*Your goal*
Write out exactly the lines from the line that contains "LIDT – Laser" through the final line of the listing below, and no others.

*Input data*
BEGIN

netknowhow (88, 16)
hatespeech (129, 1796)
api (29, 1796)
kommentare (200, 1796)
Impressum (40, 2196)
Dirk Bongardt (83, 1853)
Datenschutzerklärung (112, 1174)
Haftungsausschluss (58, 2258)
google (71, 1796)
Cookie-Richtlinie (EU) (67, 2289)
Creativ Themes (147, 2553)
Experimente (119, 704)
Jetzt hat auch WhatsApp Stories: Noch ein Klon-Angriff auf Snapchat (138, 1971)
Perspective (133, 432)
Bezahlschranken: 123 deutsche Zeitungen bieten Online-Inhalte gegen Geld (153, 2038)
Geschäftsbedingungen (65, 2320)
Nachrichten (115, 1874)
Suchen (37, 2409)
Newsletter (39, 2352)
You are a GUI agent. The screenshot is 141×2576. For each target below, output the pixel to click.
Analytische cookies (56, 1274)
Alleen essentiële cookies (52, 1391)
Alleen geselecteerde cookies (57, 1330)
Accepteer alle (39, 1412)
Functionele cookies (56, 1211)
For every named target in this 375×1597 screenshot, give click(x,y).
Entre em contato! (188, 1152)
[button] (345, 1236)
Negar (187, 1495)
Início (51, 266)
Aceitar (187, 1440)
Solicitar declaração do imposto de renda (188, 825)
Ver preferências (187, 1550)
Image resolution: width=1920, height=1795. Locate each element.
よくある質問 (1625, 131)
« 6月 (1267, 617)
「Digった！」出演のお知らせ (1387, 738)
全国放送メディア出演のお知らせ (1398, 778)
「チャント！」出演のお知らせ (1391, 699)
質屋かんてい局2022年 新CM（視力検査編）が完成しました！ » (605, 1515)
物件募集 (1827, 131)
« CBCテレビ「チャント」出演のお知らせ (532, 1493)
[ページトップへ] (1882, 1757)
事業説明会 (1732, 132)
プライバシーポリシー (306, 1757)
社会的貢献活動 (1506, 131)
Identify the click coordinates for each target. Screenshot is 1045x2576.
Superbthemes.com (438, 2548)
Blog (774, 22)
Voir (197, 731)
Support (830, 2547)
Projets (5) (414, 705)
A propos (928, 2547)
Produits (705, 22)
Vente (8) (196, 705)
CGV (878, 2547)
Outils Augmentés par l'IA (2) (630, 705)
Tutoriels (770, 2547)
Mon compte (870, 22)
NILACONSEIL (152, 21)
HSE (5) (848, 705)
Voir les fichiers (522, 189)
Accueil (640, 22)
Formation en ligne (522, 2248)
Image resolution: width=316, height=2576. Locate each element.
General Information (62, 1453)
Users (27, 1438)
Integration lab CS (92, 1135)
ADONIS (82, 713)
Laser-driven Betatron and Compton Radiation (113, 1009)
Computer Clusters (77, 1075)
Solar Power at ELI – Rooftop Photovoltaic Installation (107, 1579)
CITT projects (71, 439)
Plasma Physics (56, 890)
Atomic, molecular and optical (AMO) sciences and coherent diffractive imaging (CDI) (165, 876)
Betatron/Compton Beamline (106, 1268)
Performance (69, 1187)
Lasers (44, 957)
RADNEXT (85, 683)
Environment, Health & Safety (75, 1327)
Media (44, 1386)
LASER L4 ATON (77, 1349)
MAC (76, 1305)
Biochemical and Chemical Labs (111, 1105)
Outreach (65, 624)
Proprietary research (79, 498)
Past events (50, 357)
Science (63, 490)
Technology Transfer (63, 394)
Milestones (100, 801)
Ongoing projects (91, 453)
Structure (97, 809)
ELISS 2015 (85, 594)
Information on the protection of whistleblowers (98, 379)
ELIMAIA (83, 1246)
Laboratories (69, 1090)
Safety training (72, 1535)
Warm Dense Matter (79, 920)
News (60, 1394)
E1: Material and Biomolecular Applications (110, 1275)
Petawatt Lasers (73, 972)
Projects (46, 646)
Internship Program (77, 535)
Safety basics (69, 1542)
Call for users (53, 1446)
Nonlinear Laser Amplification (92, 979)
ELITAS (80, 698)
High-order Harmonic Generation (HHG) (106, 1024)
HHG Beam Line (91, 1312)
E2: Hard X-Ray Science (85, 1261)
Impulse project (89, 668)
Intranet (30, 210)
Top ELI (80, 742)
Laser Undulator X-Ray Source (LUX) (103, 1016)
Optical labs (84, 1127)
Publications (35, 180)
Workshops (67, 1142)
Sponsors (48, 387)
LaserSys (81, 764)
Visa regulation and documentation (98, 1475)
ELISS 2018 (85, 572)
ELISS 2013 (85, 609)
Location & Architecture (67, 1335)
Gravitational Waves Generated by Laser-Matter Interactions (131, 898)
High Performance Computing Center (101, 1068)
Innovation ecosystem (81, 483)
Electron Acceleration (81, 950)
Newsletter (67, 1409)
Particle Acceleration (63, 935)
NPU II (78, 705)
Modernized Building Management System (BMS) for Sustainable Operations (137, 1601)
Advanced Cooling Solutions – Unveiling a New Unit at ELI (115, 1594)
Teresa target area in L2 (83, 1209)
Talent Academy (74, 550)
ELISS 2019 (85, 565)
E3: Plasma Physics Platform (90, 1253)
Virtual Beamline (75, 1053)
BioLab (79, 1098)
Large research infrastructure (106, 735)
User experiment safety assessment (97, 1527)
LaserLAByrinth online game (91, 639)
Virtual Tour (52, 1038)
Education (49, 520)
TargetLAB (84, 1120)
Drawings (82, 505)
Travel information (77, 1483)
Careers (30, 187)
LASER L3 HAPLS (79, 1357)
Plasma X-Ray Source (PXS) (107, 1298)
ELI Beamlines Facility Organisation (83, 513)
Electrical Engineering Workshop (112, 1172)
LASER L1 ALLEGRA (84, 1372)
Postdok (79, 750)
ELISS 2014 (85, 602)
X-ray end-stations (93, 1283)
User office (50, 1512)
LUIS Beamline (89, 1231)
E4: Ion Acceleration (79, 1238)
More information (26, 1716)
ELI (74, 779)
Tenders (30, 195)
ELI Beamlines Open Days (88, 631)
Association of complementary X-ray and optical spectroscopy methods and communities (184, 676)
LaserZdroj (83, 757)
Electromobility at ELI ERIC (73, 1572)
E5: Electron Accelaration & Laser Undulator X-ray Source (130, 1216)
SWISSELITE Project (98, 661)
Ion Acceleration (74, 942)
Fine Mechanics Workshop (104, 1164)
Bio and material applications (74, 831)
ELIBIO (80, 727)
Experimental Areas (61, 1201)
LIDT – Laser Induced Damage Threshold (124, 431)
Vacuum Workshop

END

*Result of this task*
LIDT – Laser Induced Damage Threshold (124, 431)
Vacuum Workshop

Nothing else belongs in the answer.